クシュタール会長、セブンへの提案強化の可能性-資産査定を条件に
(ブルームバーグ): カナダのコンビニ大手でセブン&アイ・ホールディングスに買収提案しているアリマンタシォン・クシュタールのアラン・ブシャール創業者兼会長は13日、デューデリジェンス(資産査定)で財務状況を把握できるようになれば、その結果を基に買収提案を強化できる可能性があると述べた。
同日都内で開いた会見で、ブシャール氏は改めて、デューデリジェンスに必要なデータにアクセスできていないと主張。秘密保持契約を結んでデューデリジェンスができるよう、セブン側に求めた。またセブンとの買収が実現すれば真の「チャンピオン」になれると強調し、敵対的買収は検討していないとも述べた。
クシュタールは、セブン買収に対する株主や日本の消費者の理解を得るため、情報発信を強化している。自社の紹介や主張を掲載するウェブサイトも公開した。足元ではセブンとのつばぜり合いも垣間見える。同社が10日に公開した株主への書簡を受け、クシュタールは11日、セブンの対応が非常に限定的だとする声明を発表。協議の焦点が米国の規制当局の承認関連ばかりで、失望していると述べていた。
13日の会見でクシュタール経営陣は、日本事業への考えも示した。セブン買収で合意に至った場合、日本での店舗閉鎖や従業員解雇は考えておらず、投資や雇用を生み出す考えを強調した。フランチャイズモデルを尊重し、維持したいとしたほか、加盟店オーナーのサポートを強化し、利益率を改善したいとも述べた。

- [提供リスト]:
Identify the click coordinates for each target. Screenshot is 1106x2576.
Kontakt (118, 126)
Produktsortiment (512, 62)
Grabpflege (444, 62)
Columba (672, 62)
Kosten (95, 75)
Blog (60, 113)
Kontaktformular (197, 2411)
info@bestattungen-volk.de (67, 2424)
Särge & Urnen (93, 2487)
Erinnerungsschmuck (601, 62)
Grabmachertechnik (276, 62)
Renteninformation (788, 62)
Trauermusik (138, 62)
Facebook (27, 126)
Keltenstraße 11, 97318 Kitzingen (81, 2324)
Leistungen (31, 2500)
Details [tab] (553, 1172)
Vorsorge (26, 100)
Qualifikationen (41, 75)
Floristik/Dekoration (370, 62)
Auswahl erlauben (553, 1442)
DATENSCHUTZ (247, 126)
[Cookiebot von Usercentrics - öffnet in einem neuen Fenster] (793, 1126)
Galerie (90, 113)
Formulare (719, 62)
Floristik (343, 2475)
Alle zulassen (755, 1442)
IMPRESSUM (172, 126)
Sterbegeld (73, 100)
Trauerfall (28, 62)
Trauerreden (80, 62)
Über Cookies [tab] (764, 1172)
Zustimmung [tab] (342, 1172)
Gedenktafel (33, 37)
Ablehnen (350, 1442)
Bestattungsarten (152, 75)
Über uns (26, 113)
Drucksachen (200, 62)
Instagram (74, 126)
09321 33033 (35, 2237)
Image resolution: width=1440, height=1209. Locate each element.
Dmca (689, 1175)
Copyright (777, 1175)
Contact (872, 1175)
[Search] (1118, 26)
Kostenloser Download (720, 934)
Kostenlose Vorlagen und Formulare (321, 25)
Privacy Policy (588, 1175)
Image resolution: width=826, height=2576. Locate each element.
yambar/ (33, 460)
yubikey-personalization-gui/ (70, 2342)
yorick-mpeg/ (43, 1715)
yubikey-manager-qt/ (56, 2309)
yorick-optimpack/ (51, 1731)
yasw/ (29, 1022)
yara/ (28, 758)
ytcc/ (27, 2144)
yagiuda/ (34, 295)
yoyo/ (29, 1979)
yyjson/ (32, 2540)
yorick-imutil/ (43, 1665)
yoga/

- [練習問題]:
• A. 記事の「クシュタール会長、セブンへの提案強化の可能性-資産査定を条件に」から「できる可能性があると述べた。」までのすべてを、一字も変えずに書き出してもらえますか？
• B. リストの「Renteninformation (788, 62)」を含む行から「Dmca (689, 1175)」を含む行までのすべて（両端を含む）を、「番号」と「内容」の2列からなるMarkdownの表に整形してもらえますか？空行は除いてください。
記事とリストは互いに無関係です。

- [解答一覧]:
• A.
クシュタール会長、セブンへの提案強化の可能性-資産査定を条件に
(ブルームバーグ): カナダのコンビニ大手でセブン&アイ・ホールディングスに買収提案しているアリマンタシォン・クシュタールのアラン・ブシャール創業者兼会長は13日、デューデリジェンス(資産査定)で財務状況を把握できるようになれば、その結果を基に買収提案を強化できる可能性があると述べた。

• B.
| 番号 | 内容 |
|---|---|
| 1 | Renteninformation (788, 62) |
| 2 | Trauermusik (138, 62) |
| 3 | Facebook (27, 126) |
| 4 | Keltenstraße 11, 97318 Kitzingen (81, 2324) |
| 5 | Leistungen (31, 2500) |
| 6 | Details [tab] (553, 1172) |
| 7 | Vorsorge (26, 100) |
| 8 | Qualifikationen (41, 75) |
| 9 | Floristik/Dekoration (370, 62) |
| 10 | Auswahl erlauben (553, 1442) |
| 11 | DATENSCHUTZ (247, 126) |
| 12 | [Cookiebot von Usercentrics - öffnet in einem neuen Fenster] (793, 1126) |
| 13 | Galerie (90, 113) |
| 14 | Formulare (719, 62) |
| 15 | Floristik (343, 2475) |
| 16 | Alle zulassen (755, 1442) |
| 17 | IMPRESSUM (172, 126) |
| 18 | Sterbegeld (73, 100) |
| 19 | Trauerfall (28, 62) |
| 20 | Trauerreden (80, 62) |
| 21 | Über Cookies [tab] (764, 1172) |
| 22 | Zustimmung [tab] (342, 1172) |
| 23 | Gedenktafel (33, 37) |
| 24 | Ablehnen (350, 1442) |
| 25 | Bestattungsarten (152, 75) |
| 26 | Über uns (26, 113) |
| 27 | Drucksachen (200, 62) |
| 28 | Instagram (74, 126) |
| 29 | 09321 33033 (35, 2237) |
| 30 | Image resolution: width=1440, height=1209. Locate each element. |
| 31 | Dmca (689, 1175) |